Man, Economy, and State with Power and Market

A. Interest and Investment

Investment, though the dynamic and volatile factor in the Keynesian system, is also the Keynesian stepchild. Keynesians have differed on the causal determinants of investment. Originally, Keynes determined it by the interest rate as compared with the marginal efficiency of capital, or prospect for net return. The interest rate is supposed to be determined by the money relation; we have seen that this idea is fallacious. Actually, the equilibrium net rate of return is the interest rate, the natural rate to which the bond rate conforms. Rather than changes in the interest rate causing changes in investment, as we have seen before, changes in time preference are reflected in changes in consumption-investment decisions. Changes in the interest rate and in investment are two sides of a coin, both determined by individual valuations and time preferences.

The error of calling the interest rate the cause of investment changes, and itself determined by the money relation, is also adopted by such “critics” of the Keynesian system as Pigou, who asserts that falling prices will release enough cash to lower the interest rate, stimulate investment, and thus finally restore full employment.

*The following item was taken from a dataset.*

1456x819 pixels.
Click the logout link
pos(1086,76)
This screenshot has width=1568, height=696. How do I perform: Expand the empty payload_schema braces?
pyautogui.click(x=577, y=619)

Modern Keynesians have tended to abandon the intricacies of the relation between interest and investment and simply declare themselves agnostic on the factors determining investment. They rest their case on an alleged determination of consumption.70

  • 70Some Keynesians account for investment by the “acceleration principle” (see below). The Hansen “stagnation” thesis—that investment is determined by population growth, the rate of technological improvement, etc.—seems happily to be a thing of the past.